PROMPT
Reproduce the items from the start through the line containing "Dislike (202, 2540)", keeping the requests, and shift every coordinate in the answers by adding 28 to each number.

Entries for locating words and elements
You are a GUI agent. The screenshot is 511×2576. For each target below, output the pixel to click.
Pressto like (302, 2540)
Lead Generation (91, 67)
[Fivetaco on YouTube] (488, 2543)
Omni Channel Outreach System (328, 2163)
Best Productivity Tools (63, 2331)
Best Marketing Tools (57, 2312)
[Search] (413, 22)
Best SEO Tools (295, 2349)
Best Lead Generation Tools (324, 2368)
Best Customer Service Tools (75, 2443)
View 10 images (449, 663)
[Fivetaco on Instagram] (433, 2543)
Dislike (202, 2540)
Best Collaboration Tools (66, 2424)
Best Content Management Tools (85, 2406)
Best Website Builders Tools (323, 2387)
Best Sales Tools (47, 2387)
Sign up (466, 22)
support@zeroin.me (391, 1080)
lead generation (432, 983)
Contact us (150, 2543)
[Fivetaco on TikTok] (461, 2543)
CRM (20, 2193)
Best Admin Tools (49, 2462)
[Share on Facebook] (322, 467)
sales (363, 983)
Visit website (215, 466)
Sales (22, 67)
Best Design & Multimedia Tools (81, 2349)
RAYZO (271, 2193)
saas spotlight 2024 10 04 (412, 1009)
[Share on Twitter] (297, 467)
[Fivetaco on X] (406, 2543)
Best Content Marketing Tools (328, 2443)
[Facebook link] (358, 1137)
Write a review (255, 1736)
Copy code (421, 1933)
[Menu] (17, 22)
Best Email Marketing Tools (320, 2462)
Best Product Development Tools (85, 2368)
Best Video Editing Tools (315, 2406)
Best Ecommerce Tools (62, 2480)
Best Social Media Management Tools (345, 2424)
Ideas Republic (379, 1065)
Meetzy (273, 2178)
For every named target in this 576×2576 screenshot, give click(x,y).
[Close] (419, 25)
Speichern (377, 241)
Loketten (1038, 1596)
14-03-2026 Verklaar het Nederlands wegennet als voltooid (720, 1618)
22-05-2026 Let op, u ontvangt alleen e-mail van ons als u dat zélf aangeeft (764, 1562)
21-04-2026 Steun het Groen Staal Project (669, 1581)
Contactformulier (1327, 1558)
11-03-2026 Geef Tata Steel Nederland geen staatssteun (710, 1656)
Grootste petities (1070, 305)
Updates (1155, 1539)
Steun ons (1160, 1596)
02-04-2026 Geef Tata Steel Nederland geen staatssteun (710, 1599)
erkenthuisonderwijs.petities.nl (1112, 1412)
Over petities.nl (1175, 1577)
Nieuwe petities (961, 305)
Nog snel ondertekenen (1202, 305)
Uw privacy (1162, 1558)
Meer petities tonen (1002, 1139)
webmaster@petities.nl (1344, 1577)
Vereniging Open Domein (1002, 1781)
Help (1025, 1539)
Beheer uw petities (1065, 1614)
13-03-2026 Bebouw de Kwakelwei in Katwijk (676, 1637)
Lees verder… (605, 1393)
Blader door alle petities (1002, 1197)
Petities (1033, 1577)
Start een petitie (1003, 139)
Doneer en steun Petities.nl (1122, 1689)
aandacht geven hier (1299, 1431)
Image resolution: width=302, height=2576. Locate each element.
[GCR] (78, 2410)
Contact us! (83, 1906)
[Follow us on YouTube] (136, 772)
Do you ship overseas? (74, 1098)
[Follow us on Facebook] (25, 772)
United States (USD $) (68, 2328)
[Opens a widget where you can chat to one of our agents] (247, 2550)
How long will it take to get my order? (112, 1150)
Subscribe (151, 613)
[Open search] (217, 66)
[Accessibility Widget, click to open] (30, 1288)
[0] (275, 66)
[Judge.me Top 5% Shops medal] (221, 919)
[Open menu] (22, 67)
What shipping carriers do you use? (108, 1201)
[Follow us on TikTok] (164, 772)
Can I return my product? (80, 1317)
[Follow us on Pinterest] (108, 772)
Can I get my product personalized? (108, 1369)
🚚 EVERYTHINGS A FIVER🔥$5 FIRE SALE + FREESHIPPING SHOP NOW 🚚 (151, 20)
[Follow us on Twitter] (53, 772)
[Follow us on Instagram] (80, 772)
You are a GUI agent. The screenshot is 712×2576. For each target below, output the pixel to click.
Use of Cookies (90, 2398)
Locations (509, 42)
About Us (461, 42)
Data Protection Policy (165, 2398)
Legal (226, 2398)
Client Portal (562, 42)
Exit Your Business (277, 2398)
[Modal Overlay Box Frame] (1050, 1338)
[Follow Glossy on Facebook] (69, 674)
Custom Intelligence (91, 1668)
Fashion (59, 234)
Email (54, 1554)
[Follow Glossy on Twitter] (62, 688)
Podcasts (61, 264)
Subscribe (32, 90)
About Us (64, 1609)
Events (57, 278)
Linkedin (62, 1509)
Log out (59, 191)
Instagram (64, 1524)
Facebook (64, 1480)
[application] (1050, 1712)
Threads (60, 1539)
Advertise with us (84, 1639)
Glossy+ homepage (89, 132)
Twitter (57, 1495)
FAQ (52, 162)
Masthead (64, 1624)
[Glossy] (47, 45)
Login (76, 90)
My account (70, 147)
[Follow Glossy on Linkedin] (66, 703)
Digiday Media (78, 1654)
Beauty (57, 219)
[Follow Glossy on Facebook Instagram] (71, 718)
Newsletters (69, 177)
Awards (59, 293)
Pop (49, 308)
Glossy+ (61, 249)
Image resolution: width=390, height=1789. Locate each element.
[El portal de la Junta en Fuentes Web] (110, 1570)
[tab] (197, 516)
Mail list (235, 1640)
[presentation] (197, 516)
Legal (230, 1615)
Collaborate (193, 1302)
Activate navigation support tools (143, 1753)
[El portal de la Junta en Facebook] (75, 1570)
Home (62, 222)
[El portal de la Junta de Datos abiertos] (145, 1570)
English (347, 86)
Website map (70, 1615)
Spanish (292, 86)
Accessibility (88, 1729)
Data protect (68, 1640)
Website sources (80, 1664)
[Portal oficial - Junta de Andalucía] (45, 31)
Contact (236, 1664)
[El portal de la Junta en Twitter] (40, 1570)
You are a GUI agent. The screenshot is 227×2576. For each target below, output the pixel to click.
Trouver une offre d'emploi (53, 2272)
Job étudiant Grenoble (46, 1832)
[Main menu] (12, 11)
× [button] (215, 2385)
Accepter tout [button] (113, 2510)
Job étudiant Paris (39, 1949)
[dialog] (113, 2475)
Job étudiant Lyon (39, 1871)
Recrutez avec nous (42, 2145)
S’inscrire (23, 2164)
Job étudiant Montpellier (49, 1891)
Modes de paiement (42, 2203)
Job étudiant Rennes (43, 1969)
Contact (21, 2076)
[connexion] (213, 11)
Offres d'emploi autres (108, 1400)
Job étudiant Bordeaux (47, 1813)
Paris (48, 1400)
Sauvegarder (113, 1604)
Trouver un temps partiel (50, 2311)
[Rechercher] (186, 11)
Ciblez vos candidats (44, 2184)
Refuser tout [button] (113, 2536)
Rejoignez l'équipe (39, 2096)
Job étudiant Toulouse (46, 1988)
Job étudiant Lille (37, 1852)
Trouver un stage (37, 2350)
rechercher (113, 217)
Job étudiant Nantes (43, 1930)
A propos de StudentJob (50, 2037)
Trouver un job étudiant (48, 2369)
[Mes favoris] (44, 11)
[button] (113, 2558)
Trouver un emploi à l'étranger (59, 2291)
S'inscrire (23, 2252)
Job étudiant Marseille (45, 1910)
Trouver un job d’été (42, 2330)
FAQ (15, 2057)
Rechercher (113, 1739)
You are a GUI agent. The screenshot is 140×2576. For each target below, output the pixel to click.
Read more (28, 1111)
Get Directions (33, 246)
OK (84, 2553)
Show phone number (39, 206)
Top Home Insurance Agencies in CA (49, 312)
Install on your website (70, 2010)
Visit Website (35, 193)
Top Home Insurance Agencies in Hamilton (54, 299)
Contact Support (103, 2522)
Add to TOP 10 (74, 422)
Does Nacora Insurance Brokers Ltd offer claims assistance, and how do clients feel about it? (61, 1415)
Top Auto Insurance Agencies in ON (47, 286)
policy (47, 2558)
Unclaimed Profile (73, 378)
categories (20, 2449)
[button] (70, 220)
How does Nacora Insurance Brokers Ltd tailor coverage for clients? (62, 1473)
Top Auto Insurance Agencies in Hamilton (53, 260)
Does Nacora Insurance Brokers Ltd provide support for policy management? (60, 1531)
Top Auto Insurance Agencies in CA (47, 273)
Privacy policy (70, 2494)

OUTPUT FOR THIS EXERCISE
You are a GUI agent. The screenshot is 511×2576. For each target below, output the pixel to click.
Pressto like (330, 2568)
Lead Generation (119, 95)
[Fivetaco on YouTube] (516, 2571)
Omni Channel Outreach System (356, 2191)
Best Productivity Tools (91, 2359)
Best Marketing Tools (85, 2340)
[Search] (441, 50)
Best SEO Tools (323, 2377)
Best Lead Generation Tools (352, 2396)
Best Customer Service Tools (103, 2471)
View 10 images (477, 691)
[Fivetaco on Instagram] (461, 2571)
Dislike (230, 2568)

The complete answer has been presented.